I'd like every entry transcribed word for word, with no pictures.

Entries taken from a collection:
-=-=-

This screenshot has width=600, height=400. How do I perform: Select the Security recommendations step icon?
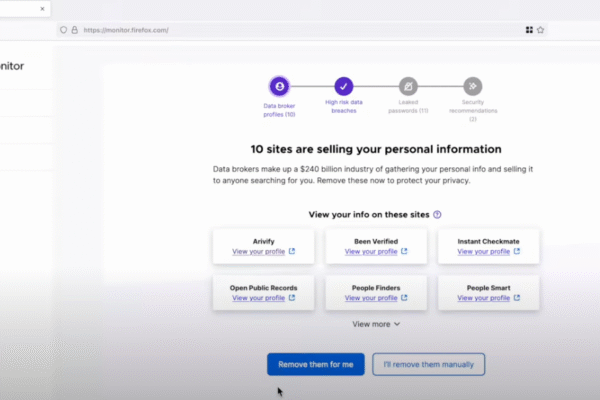tap(473, 87)
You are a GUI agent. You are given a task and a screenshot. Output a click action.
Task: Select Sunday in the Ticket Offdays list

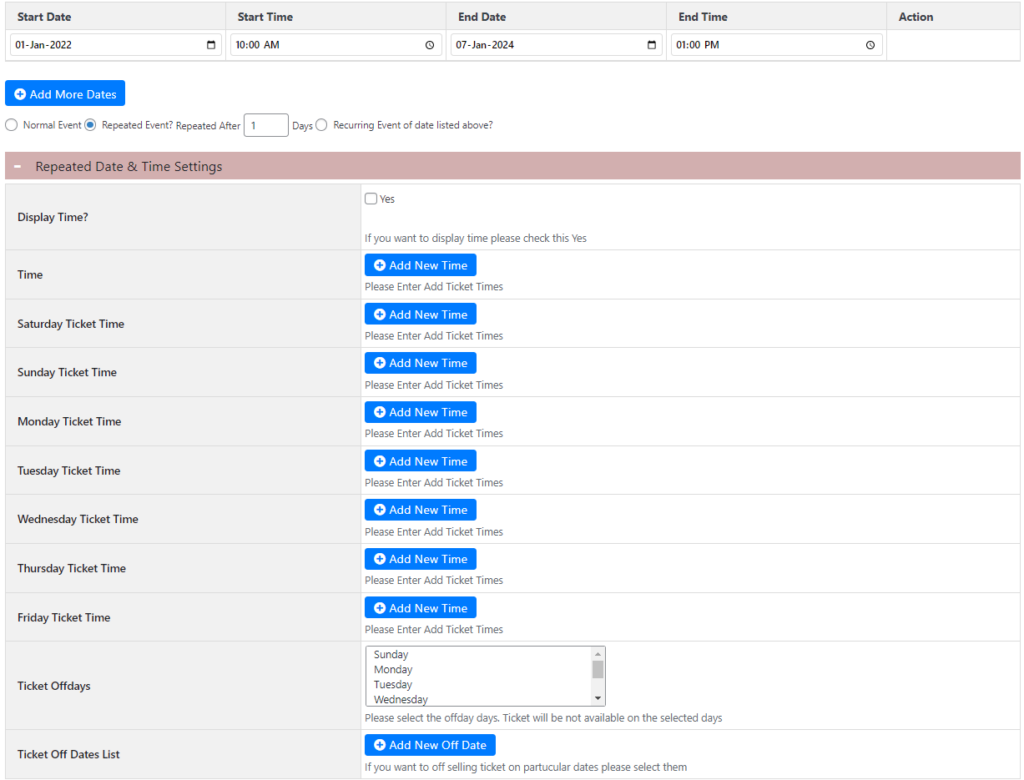tap(393, 654)
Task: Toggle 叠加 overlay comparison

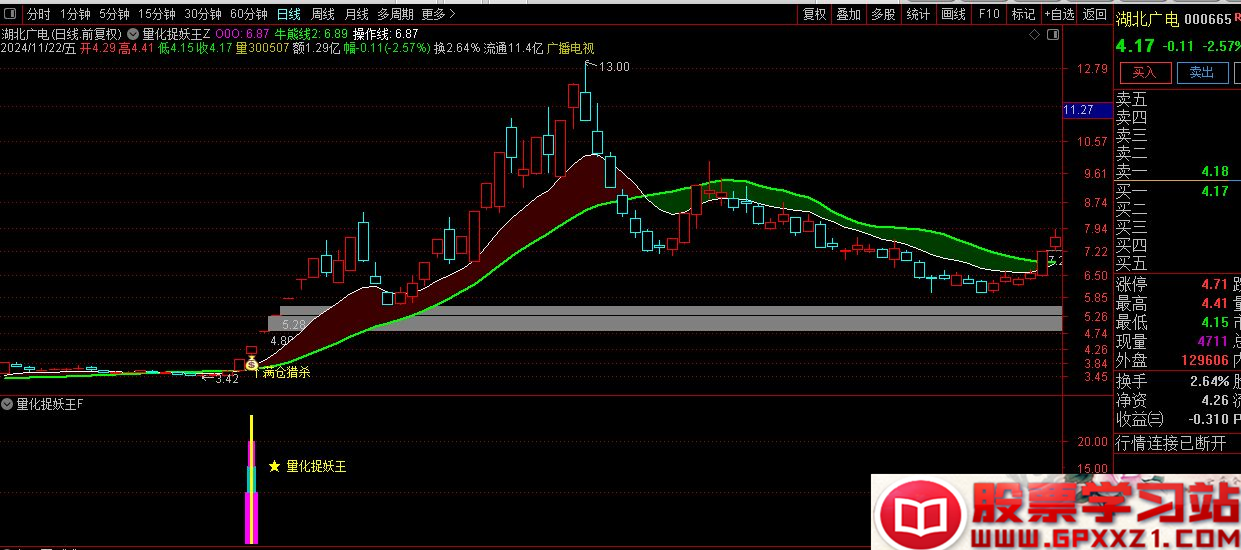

-=-=-

Exercise solution:
This screenshot has width=600, height=400. How do I perform: Select the Security recommendations step icon?
tap(473, 87)
You are a GUI agent. You are given a task and a screenshot. Output a click action.
Task: Select Sunday in the Ticket Offdays list

tap(393, 654)
Task: Toggle 叠加 overlay comparison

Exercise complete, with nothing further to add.